Director’s Talk: Lesley Ann Albiston

When you plan the realization of a film project, what are your objectives?


A I am a visual artist, so while I love the process of fitting together the puzzles of a thrilling plot and giving human, interesting dialogue to my characters – as I write I am visualising the worlds I am building, these scenes are alive in my imagination. In many cases, they are images I’ve never seen onscreen before… so my endgame is seeing a creative rendering of what my imagination has created.


With Artificial Intelligence, cinema is undergoing a phase of transformation even more radical than the one that occurred in the 1920s with the transition from silent films to sound. What is your opinion on
this?

When cinema transitioned from silent to sound in the 1920s – just like when black & white evolved into colour – the over-riding fear with “this is the end of the movies!” It didn’t quite work out like that. AI has been present in our lives since last century; it offers a range of valuable and fast-evolving tools for good film-makers and a lazy short-cut for the minority. It cannot replace writers, actors, composers, visual effects artists… but it can help them all, as part of their toolkit.


Which production or distribution company would you like to propose your new project? Give us a profile, including some examples.
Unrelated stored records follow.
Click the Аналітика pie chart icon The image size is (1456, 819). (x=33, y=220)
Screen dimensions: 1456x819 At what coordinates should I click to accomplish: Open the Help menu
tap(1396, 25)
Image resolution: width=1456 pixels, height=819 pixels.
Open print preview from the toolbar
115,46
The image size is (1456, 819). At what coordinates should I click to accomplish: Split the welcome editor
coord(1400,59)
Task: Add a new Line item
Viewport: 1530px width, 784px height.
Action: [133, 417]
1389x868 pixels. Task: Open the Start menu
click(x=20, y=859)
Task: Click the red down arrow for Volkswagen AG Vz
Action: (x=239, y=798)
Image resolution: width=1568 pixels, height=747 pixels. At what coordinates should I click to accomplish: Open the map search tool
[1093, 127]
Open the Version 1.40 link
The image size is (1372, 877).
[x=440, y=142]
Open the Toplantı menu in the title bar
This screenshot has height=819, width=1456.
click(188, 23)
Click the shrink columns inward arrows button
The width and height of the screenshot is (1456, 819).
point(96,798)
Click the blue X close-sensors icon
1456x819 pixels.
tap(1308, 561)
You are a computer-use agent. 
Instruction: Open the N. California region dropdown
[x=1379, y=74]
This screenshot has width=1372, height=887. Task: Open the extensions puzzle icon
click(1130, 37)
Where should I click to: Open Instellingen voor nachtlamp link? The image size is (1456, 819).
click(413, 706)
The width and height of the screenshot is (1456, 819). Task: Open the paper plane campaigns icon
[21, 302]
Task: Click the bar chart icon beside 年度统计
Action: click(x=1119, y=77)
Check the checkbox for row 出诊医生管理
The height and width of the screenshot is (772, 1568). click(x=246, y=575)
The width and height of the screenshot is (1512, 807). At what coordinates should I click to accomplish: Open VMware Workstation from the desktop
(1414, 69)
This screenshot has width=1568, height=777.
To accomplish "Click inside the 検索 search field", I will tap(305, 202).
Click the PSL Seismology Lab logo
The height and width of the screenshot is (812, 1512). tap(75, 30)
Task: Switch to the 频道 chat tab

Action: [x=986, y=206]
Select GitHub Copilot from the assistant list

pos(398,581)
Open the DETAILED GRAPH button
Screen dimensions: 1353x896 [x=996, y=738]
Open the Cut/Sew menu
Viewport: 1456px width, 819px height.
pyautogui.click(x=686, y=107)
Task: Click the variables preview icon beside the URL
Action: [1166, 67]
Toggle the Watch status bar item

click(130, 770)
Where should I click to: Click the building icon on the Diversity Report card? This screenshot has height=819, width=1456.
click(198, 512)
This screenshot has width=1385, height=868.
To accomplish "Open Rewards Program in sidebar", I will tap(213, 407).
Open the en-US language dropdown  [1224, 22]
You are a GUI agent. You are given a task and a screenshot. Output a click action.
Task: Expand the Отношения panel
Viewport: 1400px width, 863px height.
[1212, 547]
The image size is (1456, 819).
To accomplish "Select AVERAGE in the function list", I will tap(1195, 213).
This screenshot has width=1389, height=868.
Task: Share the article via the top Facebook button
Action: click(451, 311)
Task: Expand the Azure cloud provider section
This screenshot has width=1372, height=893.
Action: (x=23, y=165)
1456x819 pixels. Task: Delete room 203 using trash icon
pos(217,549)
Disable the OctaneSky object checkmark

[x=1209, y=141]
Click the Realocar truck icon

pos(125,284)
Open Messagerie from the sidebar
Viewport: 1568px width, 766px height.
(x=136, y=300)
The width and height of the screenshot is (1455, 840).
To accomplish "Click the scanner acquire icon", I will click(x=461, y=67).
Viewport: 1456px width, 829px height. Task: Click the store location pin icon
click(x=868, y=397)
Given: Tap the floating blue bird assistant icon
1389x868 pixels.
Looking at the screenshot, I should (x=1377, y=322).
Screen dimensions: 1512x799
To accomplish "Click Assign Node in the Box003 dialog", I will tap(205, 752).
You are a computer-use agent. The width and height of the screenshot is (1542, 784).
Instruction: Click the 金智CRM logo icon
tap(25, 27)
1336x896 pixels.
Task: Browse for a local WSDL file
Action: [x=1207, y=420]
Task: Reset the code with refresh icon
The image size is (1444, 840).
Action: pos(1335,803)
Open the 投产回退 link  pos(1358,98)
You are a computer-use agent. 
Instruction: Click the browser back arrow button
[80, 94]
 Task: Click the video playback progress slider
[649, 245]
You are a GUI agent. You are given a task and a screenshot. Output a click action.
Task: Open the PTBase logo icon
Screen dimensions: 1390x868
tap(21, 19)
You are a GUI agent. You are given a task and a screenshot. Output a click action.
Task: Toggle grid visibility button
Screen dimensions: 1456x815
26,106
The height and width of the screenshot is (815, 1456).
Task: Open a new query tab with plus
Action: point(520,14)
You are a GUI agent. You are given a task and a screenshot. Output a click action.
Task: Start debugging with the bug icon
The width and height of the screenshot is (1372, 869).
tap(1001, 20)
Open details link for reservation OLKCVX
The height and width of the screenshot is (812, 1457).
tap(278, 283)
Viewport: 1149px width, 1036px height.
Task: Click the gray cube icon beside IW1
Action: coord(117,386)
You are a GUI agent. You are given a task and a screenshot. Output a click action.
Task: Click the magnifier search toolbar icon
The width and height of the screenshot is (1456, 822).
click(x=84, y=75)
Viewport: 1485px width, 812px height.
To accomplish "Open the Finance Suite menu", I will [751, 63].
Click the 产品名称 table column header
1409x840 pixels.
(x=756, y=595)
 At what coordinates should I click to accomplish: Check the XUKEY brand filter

A Fractures In Time is a science fiction thriller, and in scope it has some ambitious visual set pieces… but at its heart it is a very human story. I would love to talk to some independent film-makers who bring their own vision to it – with Source Code, Looper, Minority Report as precedents. But in scale it could be a massive budget blockbuster, so I would welcome conversations with Disney or Amblin or Lionsgate!